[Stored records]
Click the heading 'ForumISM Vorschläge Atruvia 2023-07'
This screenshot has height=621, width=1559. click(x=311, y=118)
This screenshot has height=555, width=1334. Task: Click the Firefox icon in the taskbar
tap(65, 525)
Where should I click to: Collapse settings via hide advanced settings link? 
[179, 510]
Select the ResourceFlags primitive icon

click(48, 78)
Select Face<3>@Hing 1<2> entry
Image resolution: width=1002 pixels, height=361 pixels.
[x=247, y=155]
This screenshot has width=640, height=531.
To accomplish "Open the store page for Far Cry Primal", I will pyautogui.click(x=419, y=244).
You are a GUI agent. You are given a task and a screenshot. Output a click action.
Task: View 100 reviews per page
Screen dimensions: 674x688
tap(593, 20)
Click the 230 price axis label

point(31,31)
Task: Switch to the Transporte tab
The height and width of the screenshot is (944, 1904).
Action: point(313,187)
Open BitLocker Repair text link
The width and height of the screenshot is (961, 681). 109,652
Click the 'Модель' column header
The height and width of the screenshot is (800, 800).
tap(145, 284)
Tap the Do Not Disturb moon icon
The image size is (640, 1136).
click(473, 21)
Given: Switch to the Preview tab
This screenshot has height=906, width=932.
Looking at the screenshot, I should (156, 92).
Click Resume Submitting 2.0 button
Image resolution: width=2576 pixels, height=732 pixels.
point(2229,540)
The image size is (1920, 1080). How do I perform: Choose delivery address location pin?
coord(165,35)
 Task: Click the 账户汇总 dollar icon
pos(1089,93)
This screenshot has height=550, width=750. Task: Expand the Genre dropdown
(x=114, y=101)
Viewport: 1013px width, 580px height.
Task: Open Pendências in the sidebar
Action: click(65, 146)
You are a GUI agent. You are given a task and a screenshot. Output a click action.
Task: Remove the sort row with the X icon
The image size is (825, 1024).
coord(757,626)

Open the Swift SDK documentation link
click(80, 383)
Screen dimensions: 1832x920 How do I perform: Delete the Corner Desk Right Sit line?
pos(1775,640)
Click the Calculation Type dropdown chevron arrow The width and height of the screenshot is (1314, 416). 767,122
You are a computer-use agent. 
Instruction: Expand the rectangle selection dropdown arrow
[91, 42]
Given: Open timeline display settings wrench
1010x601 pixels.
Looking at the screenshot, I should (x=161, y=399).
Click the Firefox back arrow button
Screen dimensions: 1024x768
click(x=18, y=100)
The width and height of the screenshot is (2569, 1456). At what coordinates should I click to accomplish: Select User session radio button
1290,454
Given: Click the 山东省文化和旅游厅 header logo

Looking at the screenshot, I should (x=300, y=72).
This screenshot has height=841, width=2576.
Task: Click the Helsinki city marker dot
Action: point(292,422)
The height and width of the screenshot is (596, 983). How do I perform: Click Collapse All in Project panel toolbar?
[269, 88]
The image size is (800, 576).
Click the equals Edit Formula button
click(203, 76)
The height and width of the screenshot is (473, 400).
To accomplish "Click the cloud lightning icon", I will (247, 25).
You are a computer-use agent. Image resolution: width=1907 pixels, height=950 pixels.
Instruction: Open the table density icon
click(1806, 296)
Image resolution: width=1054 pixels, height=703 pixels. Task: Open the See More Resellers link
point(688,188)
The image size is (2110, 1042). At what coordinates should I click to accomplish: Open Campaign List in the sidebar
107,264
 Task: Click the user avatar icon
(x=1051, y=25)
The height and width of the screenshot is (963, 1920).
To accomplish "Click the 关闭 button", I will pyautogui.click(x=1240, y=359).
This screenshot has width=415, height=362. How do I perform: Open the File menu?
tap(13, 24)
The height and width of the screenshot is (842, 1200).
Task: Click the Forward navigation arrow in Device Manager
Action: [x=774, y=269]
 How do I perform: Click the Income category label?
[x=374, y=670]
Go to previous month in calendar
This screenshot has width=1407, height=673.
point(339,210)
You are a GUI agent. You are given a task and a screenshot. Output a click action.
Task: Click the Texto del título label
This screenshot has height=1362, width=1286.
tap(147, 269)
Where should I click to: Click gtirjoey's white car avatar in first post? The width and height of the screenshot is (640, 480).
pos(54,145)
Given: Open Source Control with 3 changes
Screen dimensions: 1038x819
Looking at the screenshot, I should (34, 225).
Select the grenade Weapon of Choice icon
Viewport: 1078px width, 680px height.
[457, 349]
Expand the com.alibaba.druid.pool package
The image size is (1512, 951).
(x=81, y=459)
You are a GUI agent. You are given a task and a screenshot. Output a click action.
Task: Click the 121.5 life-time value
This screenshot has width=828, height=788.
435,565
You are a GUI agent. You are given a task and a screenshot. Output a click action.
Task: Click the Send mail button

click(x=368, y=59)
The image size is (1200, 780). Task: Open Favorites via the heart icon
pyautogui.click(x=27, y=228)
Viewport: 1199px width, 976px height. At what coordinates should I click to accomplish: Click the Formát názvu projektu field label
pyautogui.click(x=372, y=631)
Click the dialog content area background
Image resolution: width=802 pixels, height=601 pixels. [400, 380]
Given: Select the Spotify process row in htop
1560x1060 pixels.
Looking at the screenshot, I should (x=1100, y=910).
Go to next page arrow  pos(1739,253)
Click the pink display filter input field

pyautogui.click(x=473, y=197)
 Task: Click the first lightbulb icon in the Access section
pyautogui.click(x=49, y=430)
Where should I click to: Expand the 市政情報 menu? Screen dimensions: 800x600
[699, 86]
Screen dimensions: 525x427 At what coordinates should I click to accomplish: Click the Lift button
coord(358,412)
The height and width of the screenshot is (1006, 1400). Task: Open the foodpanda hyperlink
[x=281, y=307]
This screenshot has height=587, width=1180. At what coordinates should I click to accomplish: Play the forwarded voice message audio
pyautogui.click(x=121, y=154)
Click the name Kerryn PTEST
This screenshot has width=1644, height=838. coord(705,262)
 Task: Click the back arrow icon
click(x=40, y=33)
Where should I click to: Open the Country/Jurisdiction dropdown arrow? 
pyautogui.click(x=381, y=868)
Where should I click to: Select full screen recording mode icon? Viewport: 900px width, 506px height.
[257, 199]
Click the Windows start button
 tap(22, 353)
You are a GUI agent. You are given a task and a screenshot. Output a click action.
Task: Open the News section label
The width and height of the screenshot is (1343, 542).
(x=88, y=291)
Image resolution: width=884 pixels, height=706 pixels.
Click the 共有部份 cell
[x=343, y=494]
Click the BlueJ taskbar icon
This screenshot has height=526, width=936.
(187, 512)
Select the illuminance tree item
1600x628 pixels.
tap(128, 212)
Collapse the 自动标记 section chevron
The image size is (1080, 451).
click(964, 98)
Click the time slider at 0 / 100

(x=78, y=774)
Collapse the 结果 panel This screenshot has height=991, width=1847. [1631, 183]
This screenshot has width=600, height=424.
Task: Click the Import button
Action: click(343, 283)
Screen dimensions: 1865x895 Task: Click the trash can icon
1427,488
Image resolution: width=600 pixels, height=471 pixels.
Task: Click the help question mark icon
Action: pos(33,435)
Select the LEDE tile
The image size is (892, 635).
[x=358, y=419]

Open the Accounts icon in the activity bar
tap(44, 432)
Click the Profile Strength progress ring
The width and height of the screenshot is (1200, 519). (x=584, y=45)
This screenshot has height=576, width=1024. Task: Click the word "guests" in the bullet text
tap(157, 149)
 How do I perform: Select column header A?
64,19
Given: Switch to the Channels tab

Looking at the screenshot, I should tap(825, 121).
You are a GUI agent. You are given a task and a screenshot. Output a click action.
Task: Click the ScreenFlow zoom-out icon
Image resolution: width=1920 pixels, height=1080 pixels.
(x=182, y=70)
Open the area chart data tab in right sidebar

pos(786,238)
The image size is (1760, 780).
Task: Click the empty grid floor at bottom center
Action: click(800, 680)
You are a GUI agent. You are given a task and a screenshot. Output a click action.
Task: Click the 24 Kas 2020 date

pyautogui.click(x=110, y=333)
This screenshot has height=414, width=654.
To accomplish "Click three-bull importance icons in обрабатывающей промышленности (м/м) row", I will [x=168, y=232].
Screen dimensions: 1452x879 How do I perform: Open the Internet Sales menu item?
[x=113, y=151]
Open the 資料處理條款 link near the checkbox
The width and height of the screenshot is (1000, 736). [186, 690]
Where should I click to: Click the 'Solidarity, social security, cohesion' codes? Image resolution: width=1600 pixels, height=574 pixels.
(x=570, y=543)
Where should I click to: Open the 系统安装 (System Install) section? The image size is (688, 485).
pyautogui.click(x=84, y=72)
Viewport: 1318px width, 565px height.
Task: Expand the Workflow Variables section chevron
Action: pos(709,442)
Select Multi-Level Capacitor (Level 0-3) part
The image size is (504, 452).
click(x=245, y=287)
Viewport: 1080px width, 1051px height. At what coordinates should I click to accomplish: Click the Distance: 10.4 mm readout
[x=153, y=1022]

WHAT THE TASK ASKS – Search the data for "computer". Copy every matching line.

OUTPUT OF THE TASK –
You are a computer-use agent. 
You are a computer-use agent. Image resolution: width=1907 pixels, height=950 pixels.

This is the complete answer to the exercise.